Was gibt es Neues in Sachen E-commerce? Weder günstige Zugänge noch wirklich günstigen Webspace. Neue Programme zwar mit noch mehr Features zur Webseitengestaltung, der "Shop-in-the-box" ist für kleine und mittlere Unternehmen noch immer nicht bezahlbar, und für uns weiterhin kein, dem Buchhandel vergleichbares, Kunden-Bestell- und Präsenzsystem. Eigene Homepage mit Warenkorb beim Distributor zum EK plus X ist eine Formel, die den Fachhandel glücklich machen könnte. Wo bleiben die virtuellen Unternehmen, die BWL-Gurus so gerne verbreiten?

Schnell noch bei Microsoft vorbeigeschaut, aber leider gibt es heute keine Torte, bei Acer den Mini-PC bewundert und en passant bei Sage KHK die neuen Programme beäugt, und - wie einfallsreich - sie heißen alle "2000". Überhaupt, Euro und Millenium sind laut Software-hersteller nun kein Thema mehr, die nächste Update-Runde ist programmiert.

Ach ja, da sind noch die Stände der Fachpresse. Während es bei der Computerwoche richtig bequeme Stühle sind, geht es bei ComputerPartner aus gleichem Hause schon härter zur Sache. Die Standbesatzung gibt jedoch alles, um dies wieder wettzumachen. Beim "heißen Stuhl", mit der Mutter aller Billigcomputer, oder der Preisverleihung zum ComputerPartner-Award bleibt nicht nur den Fachhändlern ab und zu die Stimme weg, die Stimmung jedoch nicht. Mit "Wichtig-Button" ausgerüstet beginnt am Mittowoch abend im Dealers-only-Bereich die Systems-Party, doch wenn es am schönsten ist, sollte man gehen.

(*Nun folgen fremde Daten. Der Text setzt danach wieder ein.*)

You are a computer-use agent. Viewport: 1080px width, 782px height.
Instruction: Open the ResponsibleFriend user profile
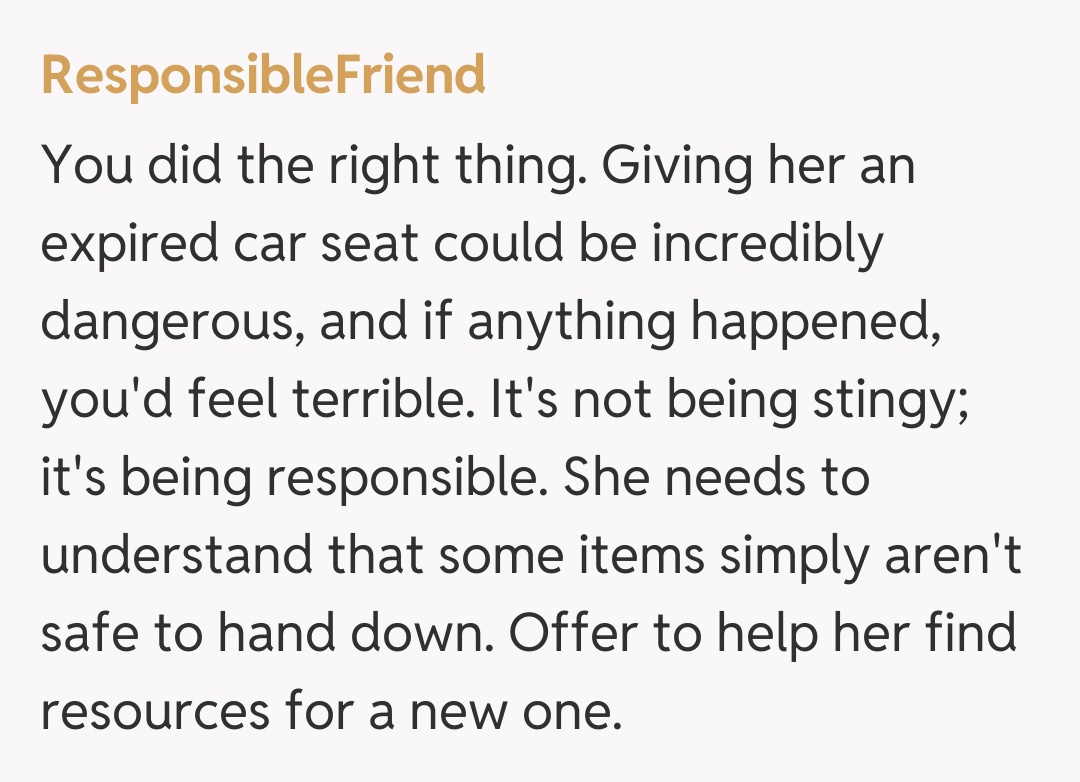(263, 76)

Übrigens - ein Hotel will ich nicht mehr. Kurze Wege, alles erledigt.

Systems 98 - ich habe fertig!

Gut gelungen und optisch ein Genuß: die neue Eingangshalle der Messe München.

Manche Systems-Aussteller hatten für die Besucher einen roten Teppich ausgerollt.

*Karl-Erich Weber ist Fachhändler in Böhl-Iggelheim.